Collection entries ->
BEGIN
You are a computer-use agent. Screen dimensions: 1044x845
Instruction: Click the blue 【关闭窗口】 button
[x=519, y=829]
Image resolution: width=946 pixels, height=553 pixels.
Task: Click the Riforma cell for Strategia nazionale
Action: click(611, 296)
END
Please restate every record shown above, word for word.

Answer to this problem ->
You are a computer-use agent. Screen dimensions: 1044x845
Instruction: Click the blue 【关闭窗口】 button
[x=519, y=829]
Image resolution: width=946 pixels, height=553 pixels.
Task: Click the Riforma cell for Strategia nazionale
Action: click(611, 296)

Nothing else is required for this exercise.